The records that follow are to be transcribed word for word.

── Entries provided

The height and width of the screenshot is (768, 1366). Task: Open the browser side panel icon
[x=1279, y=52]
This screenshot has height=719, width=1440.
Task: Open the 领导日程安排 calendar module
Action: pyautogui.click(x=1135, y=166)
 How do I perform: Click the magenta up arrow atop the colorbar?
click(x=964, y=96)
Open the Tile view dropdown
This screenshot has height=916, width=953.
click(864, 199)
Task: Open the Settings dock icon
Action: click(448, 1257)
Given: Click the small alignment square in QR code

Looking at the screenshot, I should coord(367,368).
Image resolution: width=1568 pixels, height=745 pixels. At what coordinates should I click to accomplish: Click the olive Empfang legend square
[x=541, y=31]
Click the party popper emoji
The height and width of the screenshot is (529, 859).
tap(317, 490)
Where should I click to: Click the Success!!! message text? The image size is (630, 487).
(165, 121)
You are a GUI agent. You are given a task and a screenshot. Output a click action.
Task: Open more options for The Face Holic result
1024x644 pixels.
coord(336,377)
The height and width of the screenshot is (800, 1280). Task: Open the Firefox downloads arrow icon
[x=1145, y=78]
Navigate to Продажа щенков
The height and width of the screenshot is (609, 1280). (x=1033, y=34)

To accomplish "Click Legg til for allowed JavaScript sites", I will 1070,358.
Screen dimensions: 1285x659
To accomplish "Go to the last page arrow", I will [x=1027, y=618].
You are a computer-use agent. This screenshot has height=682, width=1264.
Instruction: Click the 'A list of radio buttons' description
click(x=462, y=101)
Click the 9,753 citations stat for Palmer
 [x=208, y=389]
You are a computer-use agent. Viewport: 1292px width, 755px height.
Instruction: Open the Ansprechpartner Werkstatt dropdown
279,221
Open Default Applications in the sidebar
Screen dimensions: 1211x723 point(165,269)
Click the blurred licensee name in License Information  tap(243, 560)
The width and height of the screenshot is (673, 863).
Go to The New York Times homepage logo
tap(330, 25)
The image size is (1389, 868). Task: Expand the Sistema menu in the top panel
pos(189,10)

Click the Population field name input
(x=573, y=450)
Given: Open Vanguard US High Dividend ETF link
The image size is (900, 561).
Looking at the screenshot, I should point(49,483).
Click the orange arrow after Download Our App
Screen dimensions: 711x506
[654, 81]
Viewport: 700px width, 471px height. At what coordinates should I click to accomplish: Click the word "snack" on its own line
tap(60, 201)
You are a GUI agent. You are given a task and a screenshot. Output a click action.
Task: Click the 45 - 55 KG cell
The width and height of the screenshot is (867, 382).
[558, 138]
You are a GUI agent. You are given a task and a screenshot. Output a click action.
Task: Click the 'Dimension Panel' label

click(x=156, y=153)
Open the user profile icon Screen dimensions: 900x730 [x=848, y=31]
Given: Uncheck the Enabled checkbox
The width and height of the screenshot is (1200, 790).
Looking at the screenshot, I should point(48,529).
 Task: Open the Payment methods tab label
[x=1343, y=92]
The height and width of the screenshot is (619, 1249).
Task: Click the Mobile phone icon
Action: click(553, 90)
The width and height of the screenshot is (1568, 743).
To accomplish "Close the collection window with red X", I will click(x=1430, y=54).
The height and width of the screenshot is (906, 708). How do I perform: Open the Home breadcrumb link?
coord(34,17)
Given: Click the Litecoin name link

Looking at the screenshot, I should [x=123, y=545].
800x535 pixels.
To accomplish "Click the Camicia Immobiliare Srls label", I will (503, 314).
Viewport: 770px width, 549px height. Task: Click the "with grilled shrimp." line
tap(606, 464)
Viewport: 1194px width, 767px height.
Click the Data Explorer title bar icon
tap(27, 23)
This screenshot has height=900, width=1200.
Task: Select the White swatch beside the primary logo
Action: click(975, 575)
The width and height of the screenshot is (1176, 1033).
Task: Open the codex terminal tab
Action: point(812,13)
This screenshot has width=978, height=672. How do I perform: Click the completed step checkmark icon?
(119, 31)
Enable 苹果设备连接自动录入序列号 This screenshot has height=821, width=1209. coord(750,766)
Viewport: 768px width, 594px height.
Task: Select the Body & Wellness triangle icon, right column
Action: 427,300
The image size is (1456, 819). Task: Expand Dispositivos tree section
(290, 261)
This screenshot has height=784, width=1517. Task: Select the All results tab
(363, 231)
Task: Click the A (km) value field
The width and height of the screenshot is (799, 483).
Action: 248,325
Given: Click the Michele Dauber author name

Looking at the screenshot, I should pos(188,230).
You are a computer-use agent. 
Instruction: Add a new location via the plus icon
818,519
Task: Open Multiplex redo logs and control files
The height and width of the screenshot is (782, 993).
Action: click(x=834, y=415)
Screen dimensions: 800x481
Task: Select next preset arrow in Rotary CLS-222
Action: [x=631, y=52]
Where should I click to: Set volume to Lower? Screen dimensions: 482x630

────

**The answer**
The height and width of the screenshot is (768, 1366). Task: Open the browser side panel icon
[x=1279, y=52]
This screenshot has height=719, width=1440.
Task: Open the 领导日程安排 calendar module
Action: pyautogui.click(x=1135, y=166)
 How do I perform: Click the magenta up arrow atop the colorbar?
click(x=964, y=96)
Open the Tile view dropdown
This screenshot has height=916, width=953.
click(864, 199)
Task: Open the Settings dock icon
Action: click(448, 1257)
Given: Click the small alignment square in QR code

Looking at the screenshot, I should coord(367,368).
Image resolution: width=1568 pixels, height=745 pixels. At what coordinates should I click to accomplish: Click the olive Empfang legend square
[x=541, y=31]
Click the party popper emoji
The height and width of the screenshot is (529, 859).
tap(317, 490)
Where should I click to: Click the Success!!! message text? The image size is (630, 487).
(165, 121)
You are a GUI agent. You are given a task and a screenshot. Output a click action.
Task: Open more options for The Face Holic result
1024x644 pixels.
coord(336,377)
The height and width of the screenshot is (800, 1280). Task: Open the Firefox downloads arrow icon
[x=1145, y=78]
Navigate to Продажа щенков
The height and width of the screenshot is (609, 1280). (x=1033, y=34)

To accomplish "Click Legg til for allowed JavaScript sites", I will 1070,358.
Screen dimensions: 1285x659
To accomplish "Go to the last page arrow", I will [x=1027, y=618].
You are a computer-use agent. This screenshot has height=682, width=1264.
Instruction: Click the 'A list of radio buttons' description
click(x=462, y=101)
Click the 9,753 citations stat for Palmer
 [x=208, y=389]
You are a computer-use agent. Viewport: 1292px width, 755px height.
Instruction: Open the Ansprechpartner Werkstatt dropdown
279,221
Open Default Applications in the sidebar
Screen dimensions: 1211x723 point(165,269)
Click the blurred licensee name in License Information  tap(243, 560)
The width and height of the screenshot is (673, 863).
Go to The New York Times homepage logo
tap(330, 25)
The image size is (1389, 868). Task: Expand the Sistema menu in the top panel
pos(189,10)

Click the Population field name input
(x=573, y=450)
Given: Open Vanguard US High Dividend ETF link
The image size is (900, 561).
Looking at the screenshot, I should point(49,483).
Click the orange arrow after Download Our App
Screen dimensions: 711x506
[654, 81]
Viewport: 700px width, 471px height. At what coordinates should I click to accomplish: Click the word "snack" on its own line
tap(60, 201)
You are a GUI agent. You are given a task and a screenshot. Output a click action.
Task: Click the 45 - 55 KG cell
The width and height of the screenshot is (867, 382).
[558, 138]
You are a GUI agent. You are given a task and a screenshot. Output a click action.
Task: Click the 'Dimension Panel' label

click(x=156, y=153)
Open the user profile icon Screen dimensions: 900x730 [x=848, y=31]
Given: Uncheck the Enabled checkbox
The width and height of the screenshot is (1200, 790).
Looking at the screenshot, I should point(48,529).
 Task: Open the Payment methods tab label
[x=1343, y=92]
The height and width of the screenshot is (619, 1249).
Task: Click the Mobile phone icon
Action: click(553, 90)
The width and height of the screenshot is (1568, 743).
To accomplish "Close the collection window with red X", I will click(x=1430, y=54).
The height and width of the screenshot is (906, 708). How do I perform: Open the Home breadcrumb link?
coord(34,17)
Given: Click the Litecoin name link

Looking at the screenshot, I should [x=123, y=545].
800x535 pixels.
To accomplish "Click the Camicia Immobiliare Srls label", I will (503, 314).
Viewport: 770px width, 549px height. Task: Click the "with grilled shrimp." line
tap(606, 464)
Viewport: 1194px width, 767px height.
Click the Data Explorer title bar icon
tap(27, 23)
This screenshot has height=900, width=1200.
Task: Select the White swatch beside the primary logo
Action: click(975, 575)
The width and height of the screenshot is (1176, 1033).
Task: Open the codex terminal tab
Action: point(812,13)
This screenshot has width=978, height=672. How do I perform: Click the completed step checkmark icon?
(119, 31)
Enable 苹果设备连接自动录入序列号 This screenshot has height=821, width=1209. coord(750,766)
Viewport: 768px width, 594px height.
Task: Select the Body & Wellness triangle icon, right column
Action: 427,300
The image size is (1456, 819). Task: Expand Dispositivos tree section
(290, 261)
This screenshot has height=784, width=1517. Task: Select the All results tab
(363, 231)
Task: Click the A (km) value field
The width and height of the screenshot is (799, 483).
Action: 248,325
Given: Click the Michele Dauber author name

Looking at the screenshot, I should pos(188,230).
You are a computer-use agent. 
Instruction: Add a new location via the plus icon
818,519
Task: Open Multiplex redo logs and control files
The height and width of the screenshot is (782, 993).
Action: click(x=834, y=415)
Screen dimensions: 800x481
Task: Select next preset arrow in Rotary CLS-222
Action: [x=631, y=52]
Where should I click to: Set volume to Lower? Screen dimensions: 482x630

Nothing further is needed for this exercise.